## Tuesday, June 12, 2012

### Independence and Bayes Rule

* Probability Theory by Example

* Often times some of the rules of probability theory can seem quite abstract.

* Hopefully simulating data will yield a clearer understanding of how these rules work.

* This is stata code
version 11
set seed 11

clear
set obs 100

* First off if A & B are independent then the expected value of A*B is equal expected value of a times that of the expected value of B.

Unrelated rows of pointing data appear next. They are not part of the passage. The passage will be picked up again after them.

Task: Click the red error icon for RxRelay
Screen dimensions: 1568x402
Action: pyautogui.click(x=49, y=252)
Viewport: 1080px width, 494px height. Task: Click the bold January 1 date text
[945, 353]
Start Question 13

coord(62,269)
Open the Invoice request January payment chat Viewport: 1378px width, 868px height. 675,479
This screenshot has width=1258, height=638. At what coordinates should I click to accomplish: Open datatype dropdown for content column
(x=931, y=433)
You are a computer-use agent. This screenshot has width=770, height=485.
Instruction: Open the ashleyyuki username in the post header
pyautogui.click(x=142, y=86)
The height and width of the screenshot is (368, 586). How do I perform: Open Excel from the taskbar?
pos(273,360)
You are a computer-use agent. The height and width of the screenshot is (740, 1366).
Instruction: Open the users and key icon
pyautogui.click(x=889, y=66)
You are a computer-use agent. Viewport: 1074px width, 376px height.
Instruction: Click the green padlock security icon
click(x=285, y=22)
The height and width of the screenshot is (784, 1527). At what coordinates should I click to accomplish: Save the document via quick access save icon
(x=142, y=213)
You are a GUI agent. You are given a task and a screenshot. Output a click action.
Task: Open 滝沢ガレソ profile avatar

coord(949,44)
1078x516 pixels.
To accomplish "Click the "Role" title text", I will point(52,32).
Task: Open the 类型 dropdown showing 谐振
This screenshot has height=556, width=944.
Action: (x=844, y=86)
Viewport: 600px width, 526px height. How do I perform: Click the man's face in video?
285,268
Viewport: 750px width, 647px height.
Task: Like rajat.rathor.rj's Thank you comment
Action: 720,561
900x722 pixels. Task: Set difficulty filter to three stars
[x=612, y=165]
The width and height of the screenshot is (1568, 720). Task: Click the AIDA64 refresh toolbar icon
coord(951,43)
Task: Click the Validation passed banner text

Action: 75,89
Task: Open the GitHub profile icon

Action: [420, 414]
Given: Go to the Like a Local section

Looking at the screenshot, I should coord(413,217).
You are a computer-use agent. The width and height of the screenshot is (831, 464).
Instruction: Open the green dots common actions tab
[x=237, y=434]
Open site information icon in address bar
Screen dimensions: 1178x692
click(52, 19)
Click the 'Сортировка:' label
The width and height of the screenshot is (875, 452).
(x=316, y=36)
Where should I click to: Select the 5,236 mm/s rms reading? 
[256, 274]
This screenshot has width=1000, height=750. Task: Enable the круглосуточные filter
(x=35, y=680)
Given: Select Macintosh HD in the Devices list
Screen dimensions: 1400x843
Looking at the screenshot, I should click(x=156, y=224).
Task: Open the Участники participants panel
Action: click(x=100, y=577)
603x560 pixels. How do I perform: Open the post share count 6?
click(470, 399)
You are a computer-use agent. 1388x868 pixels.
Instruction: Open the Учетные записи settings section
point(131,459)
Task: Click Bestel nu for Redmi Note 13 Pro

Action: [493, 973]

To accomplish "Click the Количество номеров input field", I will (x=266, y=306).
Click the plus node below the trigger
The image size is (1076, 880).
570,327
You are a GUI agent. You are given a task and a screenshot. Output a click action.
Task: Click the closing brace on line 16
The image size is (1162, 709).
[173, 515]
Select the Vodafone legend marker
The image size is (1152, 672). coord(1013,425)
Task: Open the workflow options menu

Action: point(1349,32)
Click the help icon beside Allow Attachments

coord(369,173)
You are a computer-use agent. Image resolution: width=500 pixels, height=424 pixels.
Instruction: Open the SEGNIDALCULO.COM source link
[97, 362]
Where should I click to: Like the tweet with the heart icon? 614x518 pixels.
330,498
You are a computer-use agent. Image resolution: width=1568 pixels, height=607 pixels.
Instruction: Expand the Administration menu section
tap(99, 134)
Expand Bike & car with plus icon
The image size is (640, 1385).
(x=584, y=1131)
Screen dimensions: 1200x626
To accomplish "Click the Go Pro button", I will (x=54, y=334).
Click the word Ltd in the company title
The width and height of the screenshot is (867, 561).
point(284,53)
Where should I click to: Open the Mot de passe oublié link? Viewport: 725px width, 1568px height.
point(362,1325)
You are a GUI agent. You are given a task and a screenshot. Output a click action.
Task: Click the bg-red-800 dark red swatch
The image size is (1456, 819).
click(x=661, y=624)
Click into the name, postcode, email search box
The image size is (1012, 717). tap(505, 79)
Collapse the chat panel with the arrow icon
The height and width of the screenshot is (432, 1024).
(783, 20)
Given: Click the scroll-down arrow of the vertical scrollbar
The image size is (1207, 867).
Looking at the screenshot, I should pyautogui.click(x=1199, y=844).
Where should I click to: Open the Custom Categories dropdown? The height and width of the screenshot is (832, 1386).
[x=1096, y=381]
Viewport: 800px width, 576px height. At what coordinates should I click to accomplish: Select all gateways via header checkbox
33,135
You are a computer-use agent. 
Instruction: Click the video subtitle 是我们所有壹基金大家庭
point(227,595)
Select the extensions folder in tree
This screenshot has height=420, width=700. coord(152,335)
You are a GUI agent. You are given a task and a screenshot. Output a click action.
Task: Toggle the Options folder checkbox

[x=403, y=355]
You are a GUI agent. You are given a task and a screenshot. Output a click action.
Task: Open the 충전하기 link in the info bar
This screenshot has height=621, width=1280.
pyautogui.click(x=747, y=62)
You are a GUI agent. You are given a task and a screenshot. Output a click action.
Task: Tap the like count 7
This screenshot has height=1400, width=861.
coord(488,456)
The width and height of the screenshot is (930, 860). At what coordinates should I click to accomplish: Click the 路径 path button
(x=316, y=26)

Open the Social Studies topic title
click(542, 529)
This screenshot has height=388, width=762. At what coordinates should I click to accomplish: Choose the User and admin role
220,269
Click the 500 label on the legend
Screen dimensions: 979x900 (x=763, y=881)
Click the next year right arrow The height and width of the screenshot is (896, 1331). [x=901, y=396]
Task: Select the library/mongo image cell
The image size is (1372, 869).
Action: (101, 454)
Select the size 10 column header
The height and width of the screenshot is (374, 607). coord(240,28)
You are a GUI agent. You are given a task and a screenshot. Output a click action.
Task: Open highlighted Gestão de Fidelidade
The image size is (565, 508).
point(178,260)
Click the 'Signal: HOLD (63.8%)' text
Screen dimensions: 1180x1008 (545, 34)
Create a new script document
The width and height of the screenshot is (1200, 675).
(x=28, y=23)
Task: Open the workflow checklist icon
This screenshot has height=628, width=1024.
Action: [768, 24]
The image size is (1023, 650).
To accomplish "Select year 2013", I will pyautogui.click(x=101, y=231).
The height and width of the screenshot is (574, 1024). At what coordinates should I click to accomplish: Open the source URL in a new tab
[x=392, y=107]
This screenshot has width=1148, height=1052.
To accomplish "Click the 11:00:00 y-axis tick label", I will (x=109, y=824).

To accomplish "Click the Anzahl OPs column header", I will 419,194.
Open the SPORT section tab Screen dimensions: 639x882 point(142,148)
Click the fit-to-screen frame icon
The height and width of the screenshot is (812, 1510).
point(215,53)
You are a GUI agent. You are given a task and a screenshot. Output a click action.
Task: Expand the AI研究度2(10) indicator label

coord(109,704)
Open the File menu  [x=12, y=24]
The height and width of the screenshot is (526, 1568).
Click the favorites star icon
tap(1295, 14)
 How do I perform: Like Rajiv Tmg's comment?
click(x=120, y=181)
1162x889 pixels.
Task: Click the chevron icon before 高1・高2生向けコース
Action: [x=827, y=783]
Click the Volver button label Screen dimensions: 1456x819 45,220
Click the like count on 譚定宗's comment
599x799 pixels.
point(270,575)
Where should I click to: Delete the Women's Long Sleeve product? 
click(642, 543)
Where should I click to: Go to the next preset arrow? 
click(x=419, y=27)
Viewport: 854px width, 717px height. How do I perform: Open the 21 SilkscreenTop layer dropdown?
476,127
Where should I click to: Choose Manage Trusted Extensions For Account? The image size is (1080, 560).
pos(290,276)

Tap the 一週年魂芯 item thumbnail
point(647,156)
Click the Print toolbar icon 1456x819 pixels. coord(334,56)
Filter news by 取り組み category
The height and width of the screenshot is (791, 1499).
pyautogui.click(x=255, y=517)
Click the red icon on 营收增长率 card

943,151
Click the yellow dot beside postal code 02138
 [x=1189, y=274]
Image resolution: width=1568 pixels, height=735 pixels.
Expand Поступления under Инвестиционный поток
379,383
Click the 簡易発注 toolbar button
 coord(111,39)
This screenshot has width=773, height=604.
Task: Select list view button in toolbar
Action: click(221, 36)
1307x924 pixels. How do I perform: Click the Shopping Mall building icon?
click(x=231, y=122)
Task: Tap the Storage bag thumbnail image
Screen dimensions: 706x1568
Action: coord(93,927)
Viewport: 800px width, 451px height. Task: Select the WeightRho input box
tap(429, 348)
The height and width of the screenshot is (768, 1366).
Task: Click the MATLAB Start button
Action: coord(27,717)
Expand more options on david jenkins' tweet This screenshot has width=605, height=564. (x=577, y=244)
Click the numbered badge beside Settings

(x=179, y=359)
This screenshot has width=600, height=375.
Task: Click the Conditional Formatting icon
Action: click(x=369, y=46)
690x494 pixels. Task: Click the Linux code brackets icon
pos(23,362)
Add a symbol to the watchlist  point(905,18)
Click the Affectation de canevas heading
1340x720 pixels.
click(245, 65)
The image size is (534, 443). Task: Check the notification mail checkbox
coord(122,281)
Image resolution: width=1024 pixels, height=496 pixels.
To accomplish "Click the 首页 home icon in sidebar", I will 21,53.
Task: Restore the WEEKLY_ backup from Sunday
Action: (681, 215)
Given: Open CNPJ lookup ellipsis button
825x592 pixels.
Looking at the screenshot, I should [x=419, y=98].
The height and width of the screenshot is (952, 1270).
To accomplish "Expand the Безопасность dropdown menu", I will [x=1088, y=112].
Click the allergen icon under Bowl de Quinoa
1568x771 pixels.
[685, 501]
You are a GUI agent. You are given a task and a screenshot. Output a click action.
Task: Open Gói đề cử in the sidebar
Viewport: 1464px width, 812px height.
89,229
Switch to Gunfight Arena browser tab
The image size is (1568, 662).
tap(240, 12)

* E(A*B)=E(A)E(B) if A and B are independent.
gen A=rnormal()+9
gen B=runiform()

gen AB = A*B

sum A
local A=r(mean)

sum B
local B=r(mean)

di "mean_A * mean_B = =A'*B''"

sum ab

* Se can see that the mean of A times the mean of B is close to that of the mean of the two variables.

* They do not need to be equal because all of the measures are noisy because we are dealing with a sample.

* As the sample gets larger they should get closer.

clear
* Increase sample size to 100,000 observations
set obs 100000

gen A=rnormal()+9
gen B=runiform()

gen AB = A*B

sum A
local A=r(mean)

sum B
local B=r(mean)

di "mean_A * mean_B = =A'*B''"

sum AB

* However, simply because E(AB)=E(A)*E(B) does not imply independence.

clear
* Increase sample size to 100,000 observations
set obs 100000

gen A=rnormal()
gen B=abs(A)
* B equals the absolute value of A

gen AB=A*B

sum A
local A=r(mean)

sum B
local B=r(mean)

di "mean_A * mean_B = =A'*`B''"

sum AB

* The means are pretty close.

* However, there closeness clearly does not imply independence since: we know the value of B if we know what A is.

* Another way of thinking about independence is "does knowing A tell us anything about B or does knowing B tell us anything about A?"

* Clearly A tells us a lot about B

* Let's look at Bayes Theorem briefly

* Bayes Theorem states

* P(A|B)=P(B|A)P(A)/P(B)

* If A and B are independent then P(B|A)=P(B) and P(A|B)=P(A)

* Let's try simulating an example:

clear
* Increase sample size to 100,000 observations
set obs 100000

gen A=rbinomial(1,.6)
* The probability of A. P(A=1)=.6 or in our sample
sum A
di r(mean)

gen B=rbinomial(1,.1+A*.7)
* The probability of B given A [P(B=1|A=1)] = .1+A*.7 = .1+.7=.8

* Therefore P(B=1)= .1+E(A)*.7=.1+.6*.7=.1+.42=.52

* So P(A=1|B=1)= P(B=1|A=1)*P(A=1)/P(B=1)

di "P(A=1|B=1)=".8*.6/.52

* Lets see if the data confirms
sum A if B == 1
* This gives us the probability of A == 1 given B==1 (because A is a dummy variable)

* The mean which is what we are looking at is pretty close

* Likewise:
di "P(A=1|B=0)="(1-.8)*.6/.52
sum A if B == 0

* Thus Bayes rule seems to work pretty well in our generated data.